No es insólito que surjan airados defensores de una moral más permisiva,
abierta, o como quieran llamarla, pero a la vez injurgitando dentro de sus actitudes un ánimo
también doble, por dubitativo, que quisiera curarse en salud, diciendo que
tal tolerancia y permisivismo no los hace a ellos sodomitas u homosexuales...
cosa que puede ser cierta... empero, se pude objetar, si nos los vuelve
degenerados si en cambio los vuelve otra cosa: los vuelve tarugos, por hacerse vilmente patos...o mejor
dicho, ciegos al hecho fundamental de tal empresa, pues lo que ahora se fragua abierta y masivamente es la idea de ir borrando la religión de las mentes y de la
conducta de las personas, para ser sustituida por los falsos ídolos de nuestros
días, por las místicas inferiores y por las falsas filosofías del éxito a
expensas del prójimo y del triunfo del narcisismo individualista, omitiendo lo
que la Ley señala: que lo contra-natura no significa otra cosa que la división
o escisión de la naturaleza humana, poniendo en pugna partes de ella, creándose
por tanto un desequilibro, una oscilación y desarmonía, una psicosis y una
profunda insatisfacción en el infractor, íntima, secreta, de desprecio y odio a
sí mismo… pero también a su derredor, cuya caracterización no sería otra que la
del nihilismo, de temibles consecuencias sociales, en parte insospechadas...

EJERCICIO 1:
Según el texto, ¿qué significa lo contra-natura de acuerdo con lo que señala la Ley?
EJERCICIO 2:
Enumera cada línea de los registros que contenga la cadena "height", teniendo en cuenta mayúsculas y minúsculas.
El texto y los registros son materiales independientes entre sí.

REGISTROS:

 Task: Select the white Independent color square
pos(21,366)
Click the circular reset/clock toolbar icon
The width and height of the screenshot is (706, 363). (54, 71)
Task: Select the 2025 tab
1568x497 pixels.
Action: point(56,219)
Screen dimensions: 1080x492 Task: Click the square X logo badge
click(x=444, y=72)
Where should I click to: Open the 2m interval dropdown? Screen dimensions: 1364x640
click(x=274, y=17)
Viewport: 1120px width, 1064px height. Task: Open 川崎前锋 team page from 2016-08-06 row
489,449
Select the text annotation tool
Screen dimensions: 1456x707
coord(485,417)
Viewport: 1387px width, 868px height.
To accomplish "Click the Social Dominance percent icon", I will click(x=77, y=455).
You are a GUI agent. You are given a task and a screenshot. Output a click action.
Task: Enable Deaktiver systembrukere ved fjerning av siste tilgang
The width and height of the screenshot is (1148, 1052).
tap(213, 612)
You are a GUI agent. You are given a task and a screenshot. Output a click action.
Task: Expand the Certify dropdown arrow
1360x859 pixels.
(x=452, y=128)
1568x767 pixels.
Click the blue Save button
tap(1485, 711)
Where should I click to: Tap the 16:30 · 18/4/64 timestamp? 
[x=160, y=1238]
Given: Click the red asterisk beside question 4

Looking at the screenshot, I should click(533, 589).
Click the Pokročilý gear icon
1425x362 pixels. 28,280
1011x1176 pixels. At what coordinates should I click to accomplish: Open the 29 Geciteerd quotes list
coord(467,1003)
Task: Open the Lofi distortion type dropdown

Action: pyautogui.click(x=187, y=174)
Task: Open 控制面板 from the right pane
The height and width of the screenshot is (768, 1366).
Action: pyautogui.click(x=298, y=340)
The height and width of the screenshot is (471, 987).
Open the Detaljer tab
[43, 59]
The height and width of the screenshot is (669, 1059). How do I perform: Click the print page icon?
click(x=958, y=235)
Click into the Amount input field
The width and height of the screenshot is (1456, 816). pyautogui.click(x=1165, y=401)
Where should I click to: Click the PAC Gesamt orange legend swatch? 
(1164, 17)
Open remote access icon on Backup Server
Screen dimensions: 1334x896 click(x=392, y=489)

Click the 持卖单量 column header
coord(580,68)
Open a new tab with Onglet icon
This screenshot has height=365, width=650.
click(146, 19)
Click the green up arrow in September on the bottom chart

RESPUESTA 1:
La división o escisión de la naturaleza humana, que pone en pugna partes de ella.

RESPUESTA 2:
The width and height of the screenshot is (706, 363). (54, 71)
Viewport: 1120px width, 1064px height. Task: Open 川崎前锋 team page from 2016-08-06 row
Viewport: 1387px width, 868px height.
The width and height of the screenshot is (1148, 1052).
The height and width of the screenshot is (768, 1366).
The height and width of the screenshot is (471, 987).
The height and width of the screenshot is (669, 1059). How do I perform: Click the print page icon?
The width and height of the screenshot is (1456, 816). pyautogui.click(x=1165, y=401)
This screenshot has height=365, width=650.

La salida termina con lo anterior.